• Problem to work on: Repeat each of the items below word for word, leaving out the pictures.

• Given data:
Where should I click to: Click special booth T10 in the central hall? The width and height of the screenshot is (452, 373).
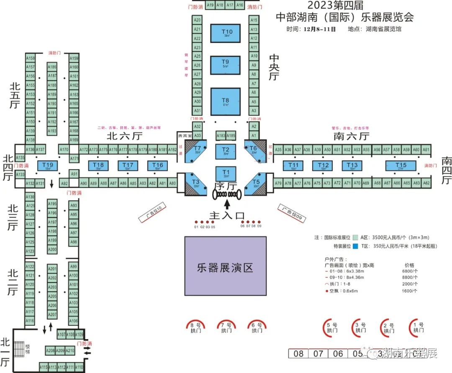click(x=227, y=33)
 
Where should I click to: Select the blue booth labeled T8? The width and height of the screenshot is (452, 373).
click(x=226, y=101)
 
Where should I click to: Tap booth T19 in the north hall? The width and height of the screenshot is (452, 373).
click(x=48, y=165)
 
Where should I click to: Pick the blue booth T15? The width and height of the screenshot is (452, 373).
click(x=401, y=166)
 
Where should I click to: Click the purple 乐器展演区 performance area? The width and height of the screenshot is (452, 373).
click(x=226, y=266)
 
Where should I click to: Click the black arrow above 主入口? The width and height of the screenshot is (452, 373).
click(x=227, y=204)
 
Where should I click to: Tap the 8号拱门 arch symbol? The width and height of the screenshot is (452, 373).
click(x=196, y=327)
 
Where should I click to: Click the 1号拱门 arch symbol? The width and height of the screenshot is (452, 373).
click(x=418, y=327)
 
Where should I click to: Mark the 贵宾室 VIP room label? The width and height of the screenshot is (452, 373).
click(x=185, y=136)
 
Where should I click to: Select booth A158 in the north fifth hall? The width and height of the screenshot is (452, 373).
click(x=30, y=58)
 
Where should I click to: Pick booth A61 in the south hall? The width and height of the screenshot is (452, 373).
click(x=426, y=149)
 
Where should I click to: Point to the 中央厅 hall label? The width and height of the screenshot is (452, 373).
click(x=274, y=67)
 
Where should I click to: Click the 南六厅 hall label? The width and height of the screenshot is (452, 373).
click(x=352, y=136)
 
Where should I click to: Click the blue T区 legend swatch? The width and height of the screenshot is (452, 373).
click(x=356, y=246)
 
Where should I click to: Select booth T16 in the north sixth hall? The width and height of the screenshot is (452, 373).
click(x=157, y=165)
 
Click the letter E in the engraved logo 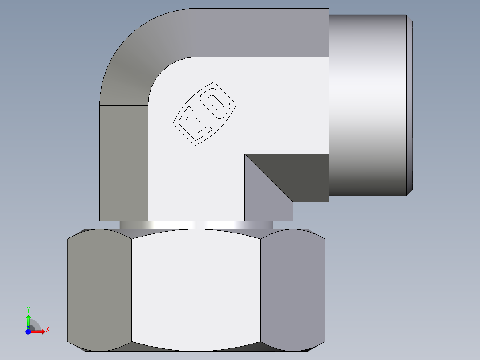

• Finished answer:
Where should I click to: Click special booth T10 in the central hall? The width and height of the screenshot is (452, 373).
click(x=227, y=33)
 
Where should I click to: Select the blue booth labeled T8? The width and height of the screenshot is (452, 373).
click(x=226, y=101)
 
Where should I click to: Tap booth T19 in the north hall? The width and height of the screenshot is (452, 373).
click(x=48, y=165)
 
Where should I click to: Pick the blue booth T15? The width and height of the screenshot is (452, 373).
click(x=401, y=166)
 
Where should I click to: Click the purple 乐器展演区 performance area? The width and height of the screenshot is (452, 373).
click(x=226, y=266)
 
Where should I click to: Click the black arrow above 主入口? The width and height of the screenshot is (452, 373).
click(x=227, y=204)
 
Where should I click to: Tap the 8号拱门 arch symbol? The width and height of the screenshot is (452, 373).
click(x=196, y=327)
 
Where should I click to: Click the 1号拱门 arch symbol? The width and height of the screenshot is (452, 373).
click(x=418, y=327)
 
Where should I click to: Mark the 贵宾室 VIP room label? The width and height of the screenshot is (452, 373).
click(x=185, y=136)
 
Where should I click to: Select booth A158 in the north fifth hall? The width and height of the screenshot is (452, 373).
click(x=30, y=58)
 
Where should I click to: Pick booth A61 in the south hall? The width and height of the screenshot is (452, 373).
click(x=426, y=149)
 
Where should I click to: Point to the 中央厅 hall label? The width and height of the screenshot is (452, 373).
click(x=274, y=67)
 
Where should I click to: Click the 南六厅 hall label? The width and height of the screenshot is (452, 373).
click(x=352, y=136)
 
Where should I click to: Click the blue T区 legend swatch? The width and height of the screenshot is (452, 373).
click(x=356, y=246)
 
Where should I click to: Select booth T16 in the north sixth hall? The width and height of the screenshot is (452, 373).
click(x=157, y=165)
 
Click the letter E in the engraved logo 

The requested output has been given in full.